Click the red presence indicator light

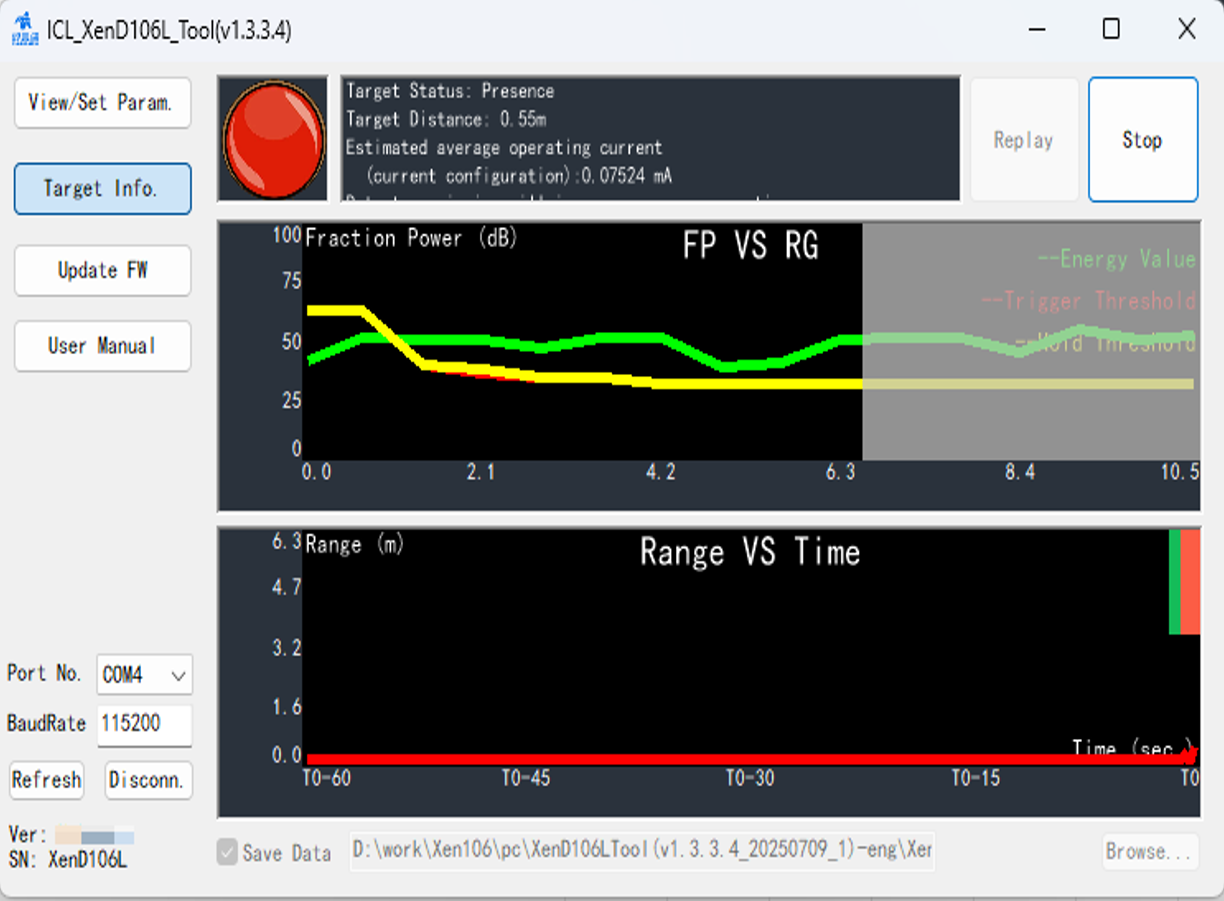click(x=273, y=139)
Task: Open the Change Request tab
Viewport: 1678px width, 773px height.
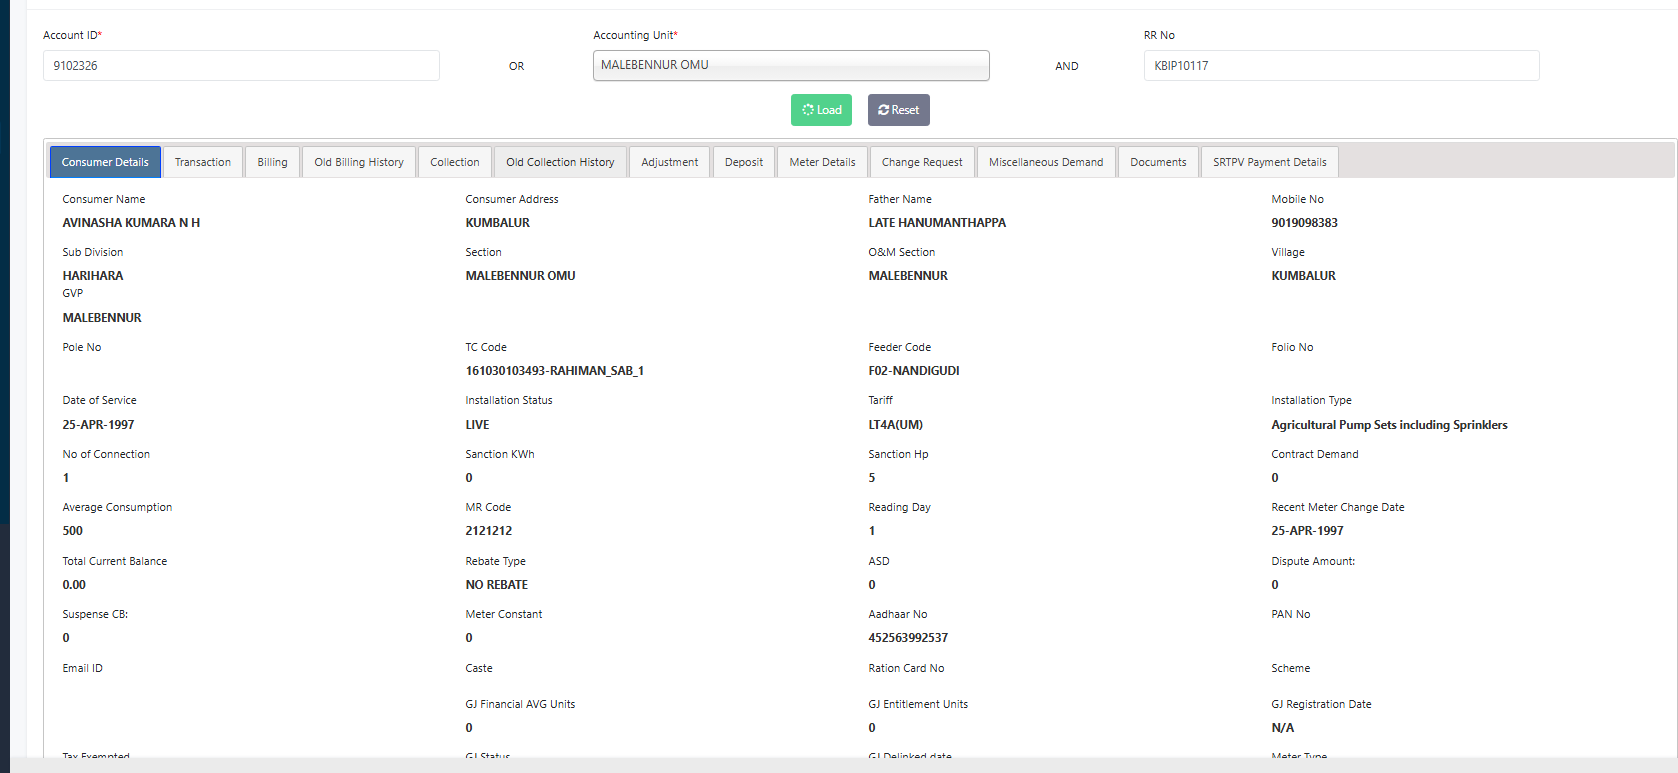Action: (x=922, y=162)
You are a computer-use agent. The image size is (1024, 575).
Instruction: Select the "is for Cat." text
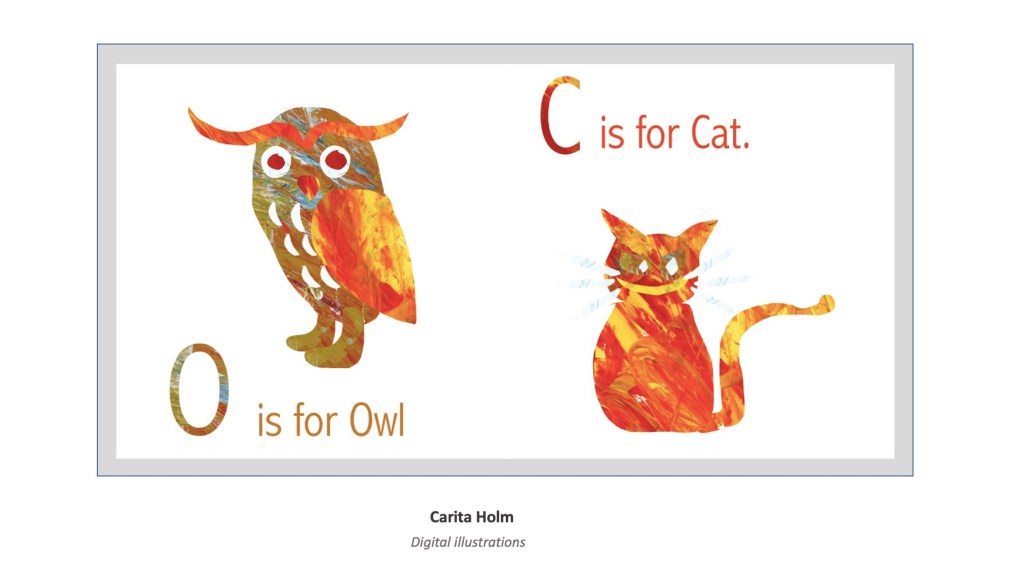[674, 134]
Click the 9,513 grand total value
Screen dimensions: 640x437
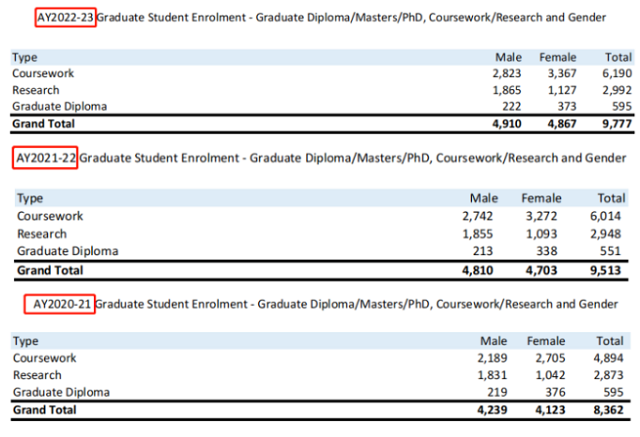[x=605, y=270]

** Your objective **
What is wanted is the listing, written out exactly, with each picture removed.

** Reply **
Click the red presence indicator light

click(x=273, y=139)
Task: Open the Change Request tab
Viewport: 1678px width, 773px height.
Action: (x=922, y=162)
You are a computer-use agent. The image size is (1024, 575).
Instruction: Select the "is for Cat." text
[674, 134]
Click the 9,513 grand total value
Screen dimensions: 640x437
[x=605, y=270]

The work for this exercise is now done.